Hell, I voted for the gay marriage ban in Ohio, but it was according to my own values, which is that marriage should not be a function of the state. Happily, hilarity has ensued now that domestic violence cases brought by unmarried partners might not pass the new legalistic muster. Not that I think any law will prevent domestic violence occurrences, but the fact that the laws already on the books might become trumped by the gay marriage ban show the folly of the state defining marriage.
|12.14.06 @ 9:10PM|#
Chris O,
I wasn't being sarcastic. I was contrasting "libertarian," which does refer to a defineable, recognizeable political orientation, to the mushy "values voter" label, which does not.
|12.15.06 @ 12:28AM|#
Very likely, in any evolved democracy, voters get two real choices…even in systems that are more tolerant of minor parties:
Center-Right and Center-Left
A.) Foreign Policy
C-R Trigger-happy
C-L Gun-shy
B.) Law and Order
C-R Tough on crime
C-L Soft on crime
C.) Political Structure I
C-R Executive initiative
C-L Legislative priority
D.) Political Structure II
C-R Unilateralist, Federalist, Judicially Restrained
C-L Trans-national, Centralising, Judicially Activist
E.) Economics
C-R The Center-Right no longer resists middle-class security concernswherever an overwhelming consensus exists, but does exercise restraint whenever that consensus is non-existent, or sketchy
(I attribute the pork of the past half-decade to the fact that the '94 Congress should have cycled out in 2000-02...in which case, we would be talking about the Democratic education, agriculture, medicare and transportation bills. A one-party government absorbs many of the characteristics of the excluded opposition).
The Center-Left party is no longer socialist in any real sense…but they perceive the go-ahead to impose taxes, spending, regulations and unfunded entitlements based in the narrowest and most capricious "majorities". (And maybe fair enough…that's what they do.)
F.) The "Social Issues"
The Center-Right defers to popular preference and long-standing tradition.

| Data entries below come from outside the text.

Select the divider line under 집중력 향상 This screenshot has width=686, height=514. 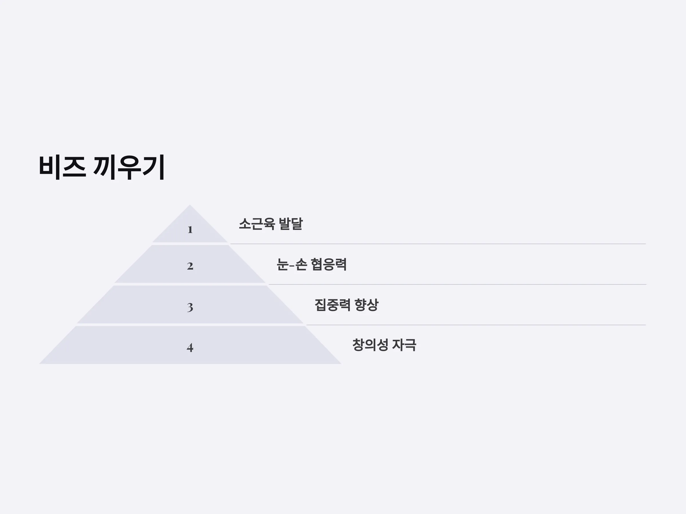(x=476, y=325)
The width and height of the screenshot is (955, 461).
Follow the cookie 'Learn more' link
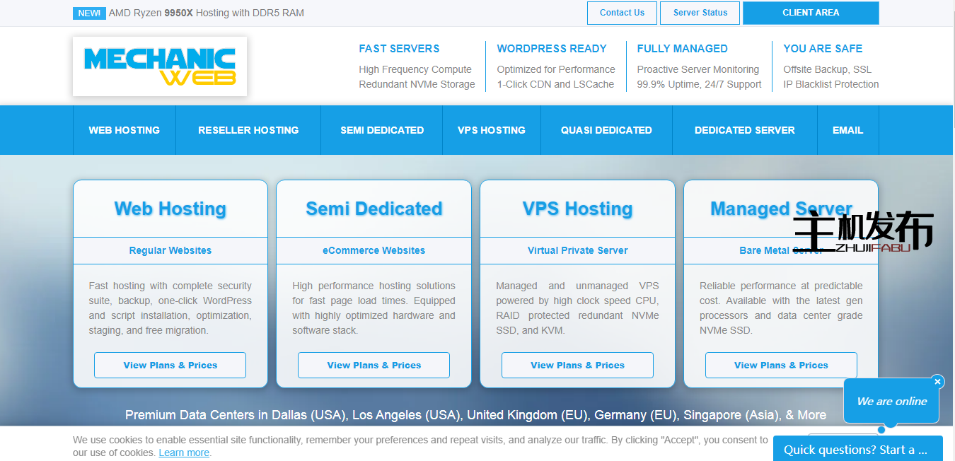pyautogui.click(x=184, y=453)
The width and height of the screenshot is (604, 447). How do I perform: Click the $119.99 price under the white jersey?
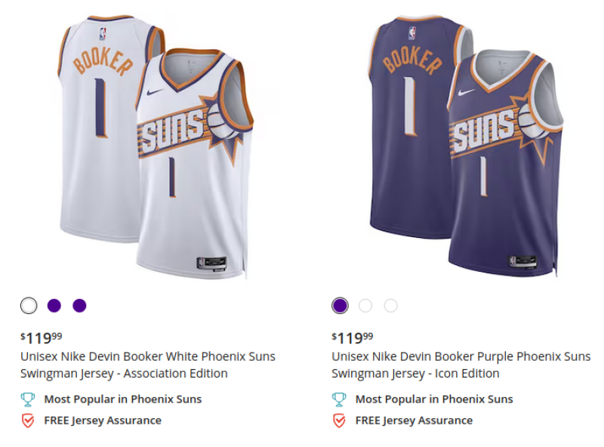click(38, 338)
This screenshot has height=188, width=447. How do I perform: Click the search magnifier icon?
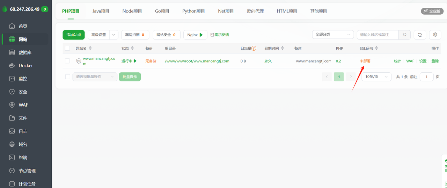pos(405,35)
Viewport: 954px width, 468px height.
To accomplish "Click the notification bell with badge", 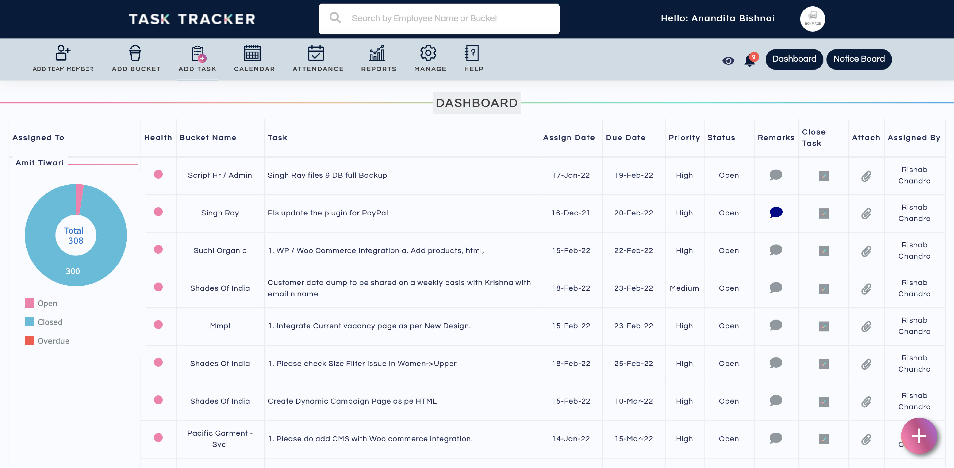I will tap(750, 60).
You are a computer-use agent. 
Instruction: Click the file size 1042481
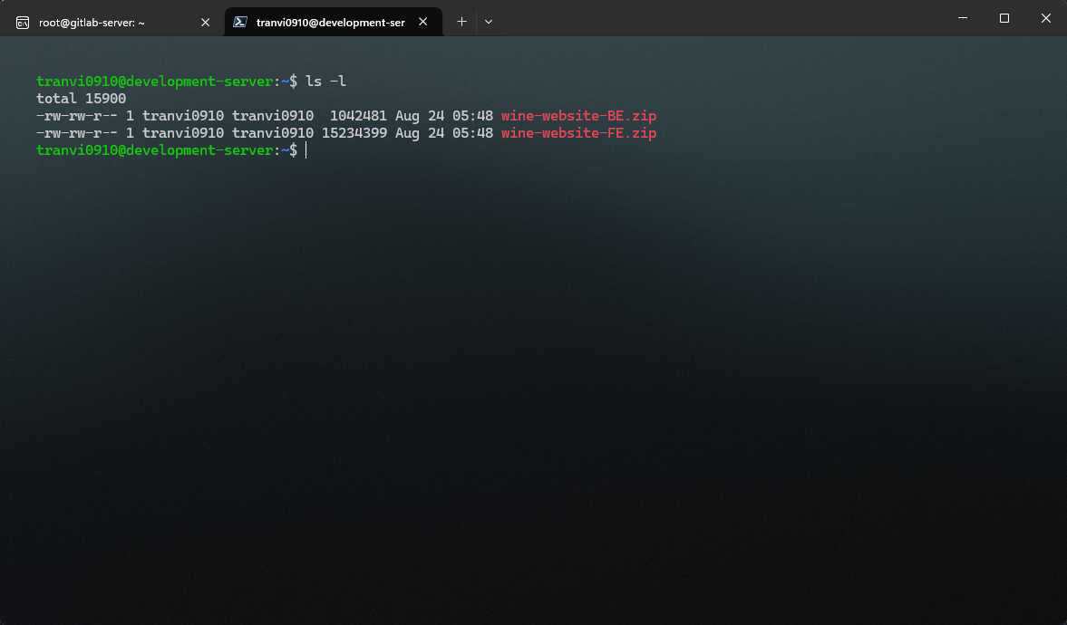(359, 116)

The Center-Left tilts toward innovation and "progress".
There is no birthday cake here for libertarians. One makes a choice. I find myself far more comfortable with Center-Right…but that could just be me. And, in any case, a cycling is necessary.
Before concluding, I will anticipate joe's rejoinder that the Democratic Party is not a Center-Left party much like any you find in any indusrial democracy, but rather a unique dream-catcher for Truth, Beauty and Pure Intention Married to Infallible Common Sense…across decades and generations. And if you believe that crap you are a fool, and not a libertarian.
The Wine Commonsewer|12.15.06 @ 1:06AM|#
John, you, also, have made the xmas card list. Why is it that Californios leave to get away from the crap and then want to change the new state so it looks just like where they fled?